[Dataset items]
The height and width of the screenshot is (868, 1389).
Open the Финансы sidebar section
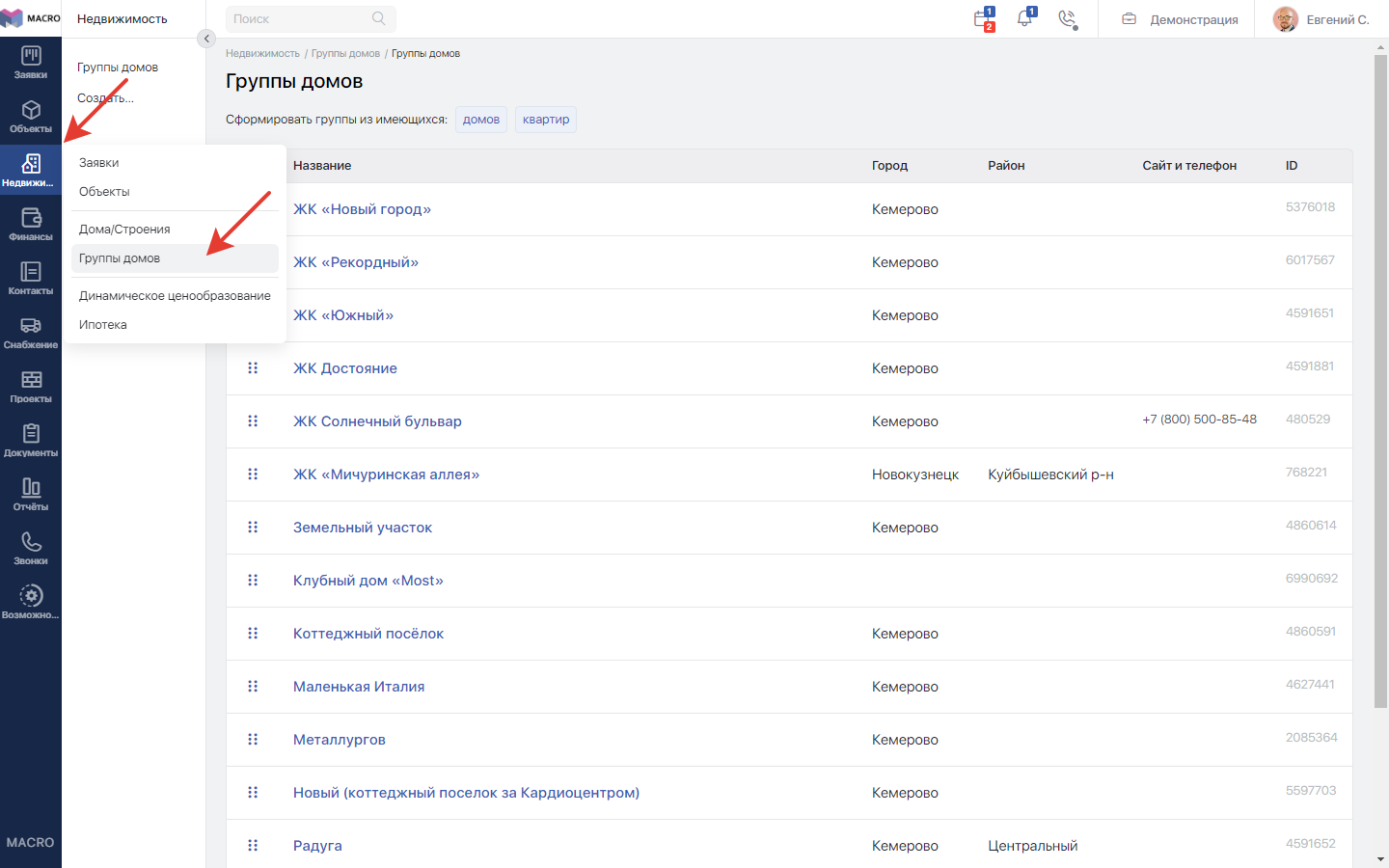click(31, 226)
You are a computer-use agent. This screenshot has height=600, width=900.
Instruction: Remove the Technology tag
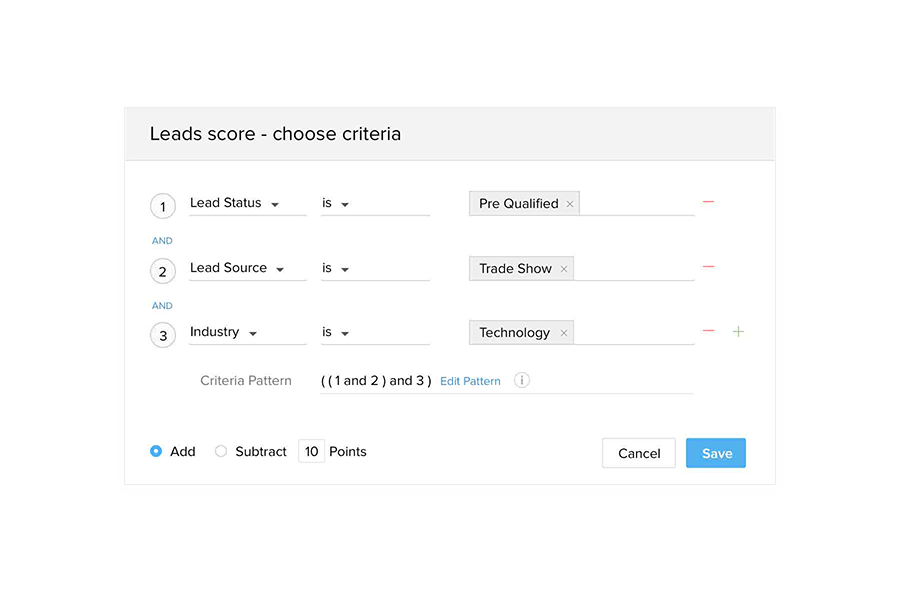click(x=564, y=333)
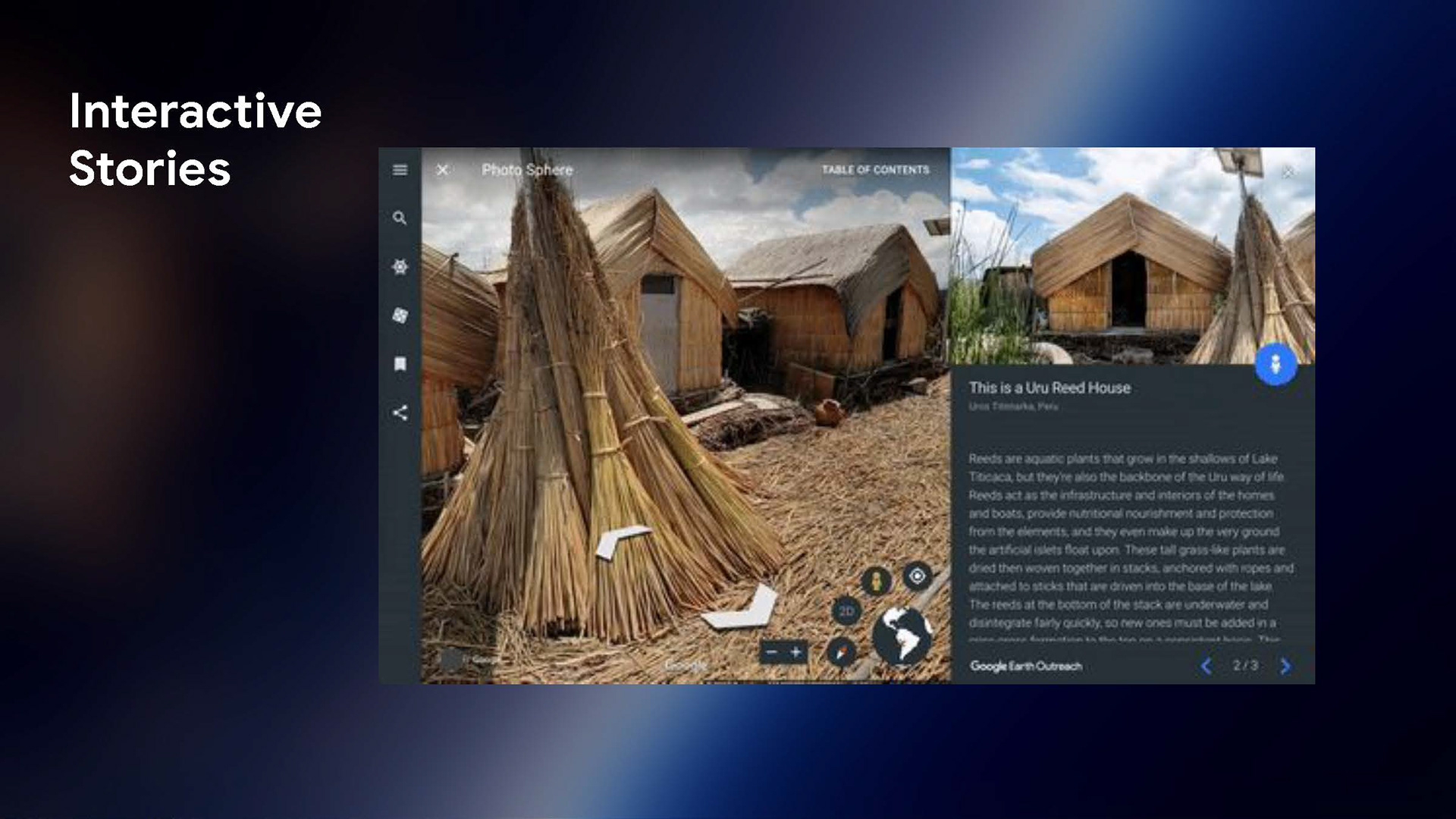1456x819 pixels.
Task: Open the Table of Contents
Action: [875, 170]
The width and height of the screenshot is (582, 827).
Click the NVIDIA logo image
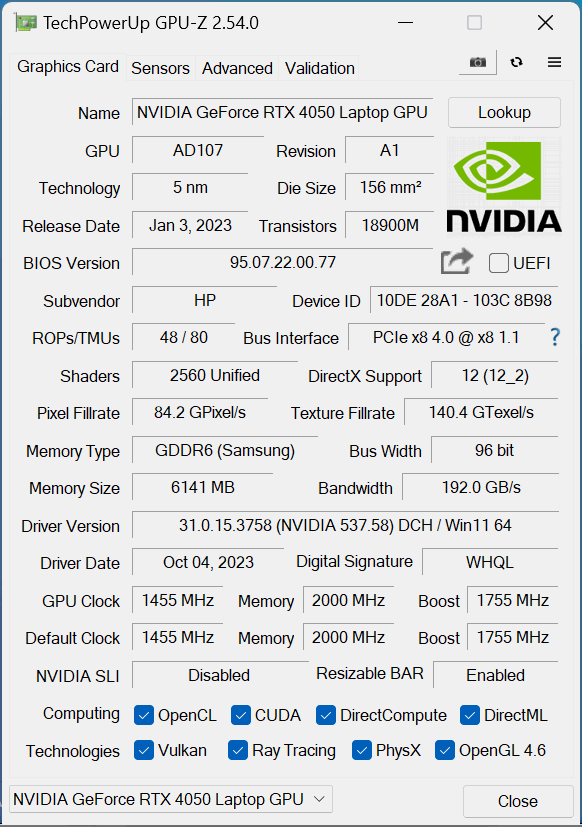(x=504, y=187)
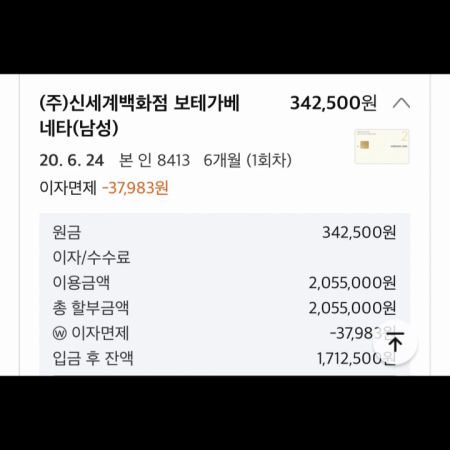Tap the orange -37,983원 interest waiver amount
Screen dimensions: 450x450
coord(135,188)
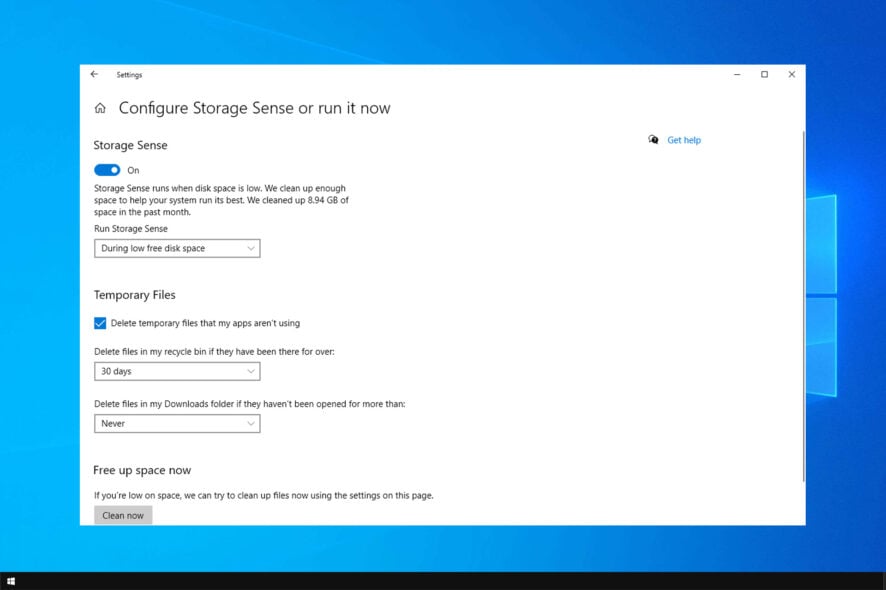Turn off the Storage Sense toggle
The image size is (886, 590).
coord(107,170)
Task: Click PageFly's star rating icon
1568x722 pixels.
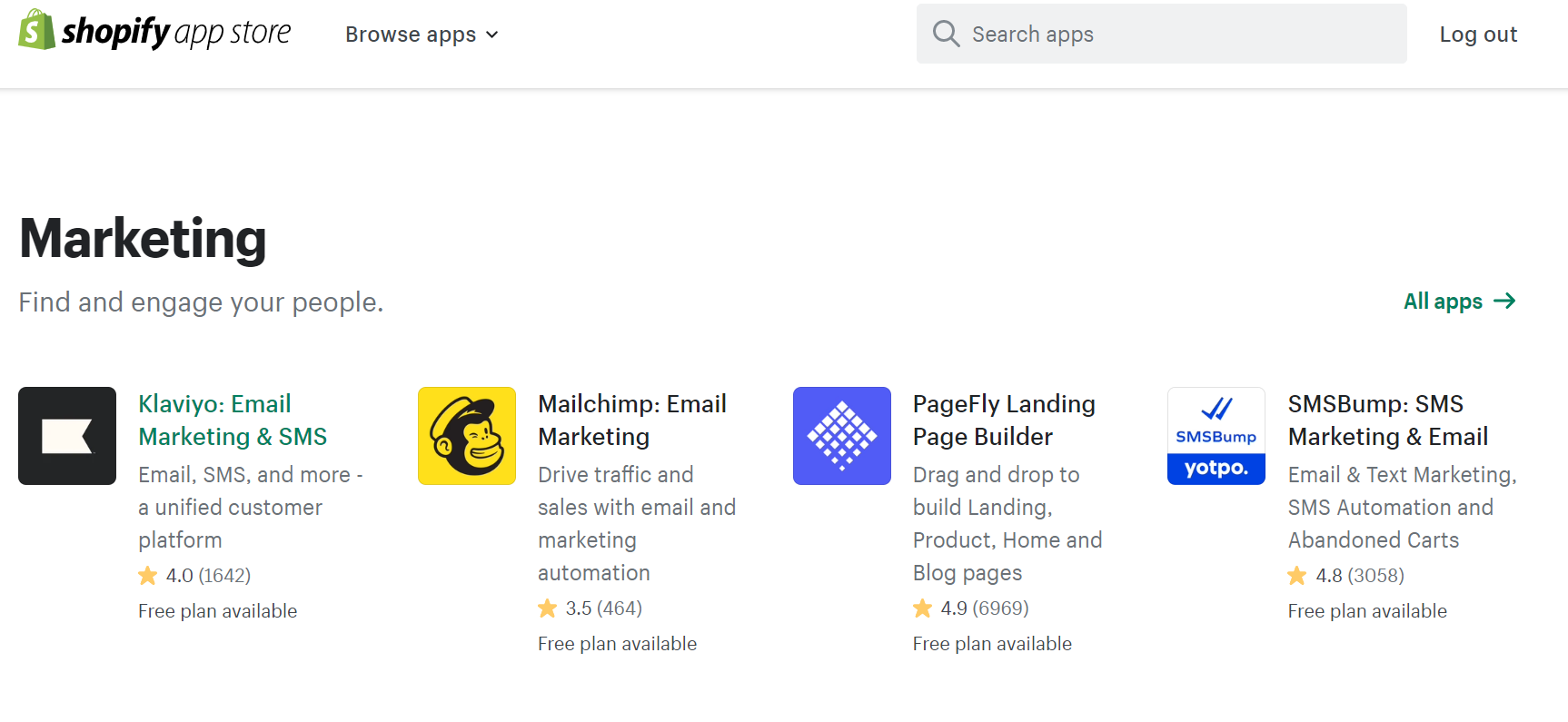Action: pyautogui.click(x=923, y=608)
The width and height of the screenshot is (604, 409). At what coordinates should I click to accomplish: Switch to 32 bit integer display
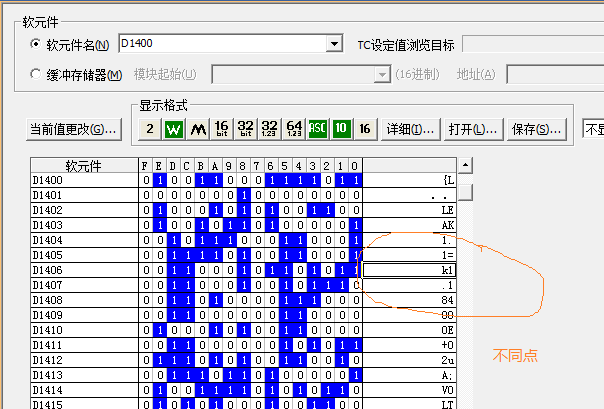coord(246,129)
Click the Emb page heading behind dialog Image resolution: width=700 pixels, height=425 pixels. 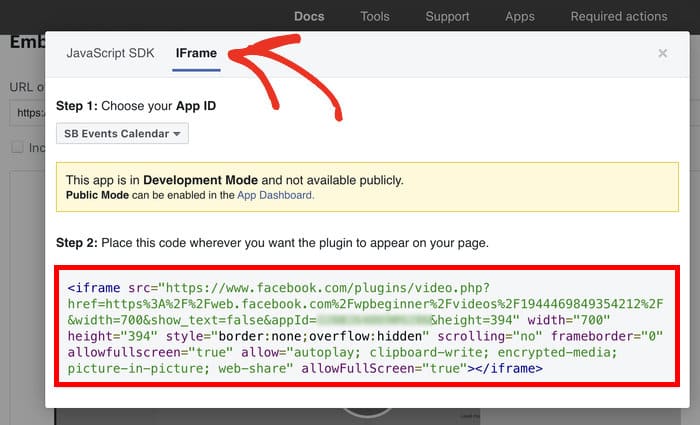click(24, 42)
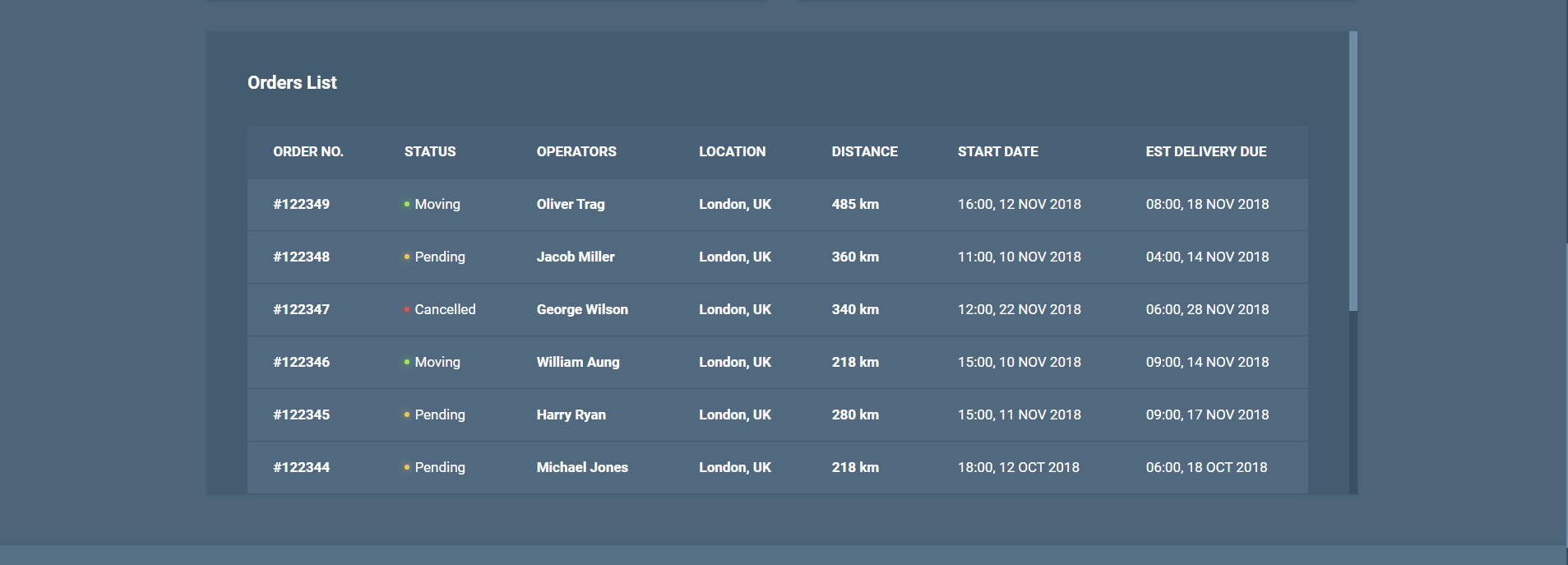Click the EST DELIVERY DUE header
The width and height of the screenshot is (1568, 565).
1205,151
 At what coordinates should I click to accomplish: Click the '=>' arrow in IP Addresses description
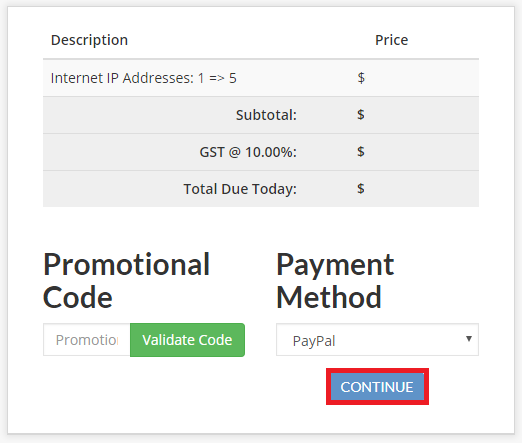(217, 79)
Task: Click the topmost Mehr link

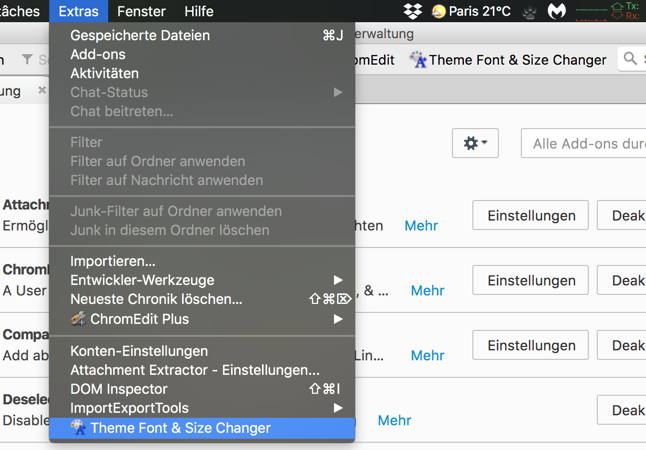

Exercise instructions: Copy everything from the start of the items down to the line containing "click(31, 226)", renaming "sidebar" to "navigation" and keeping the rest unchanged. Leave the pictures out.

Task output:
The height and width of the screenshot is (868, 1389).
Open the Финансы navigation section
click(31, 226)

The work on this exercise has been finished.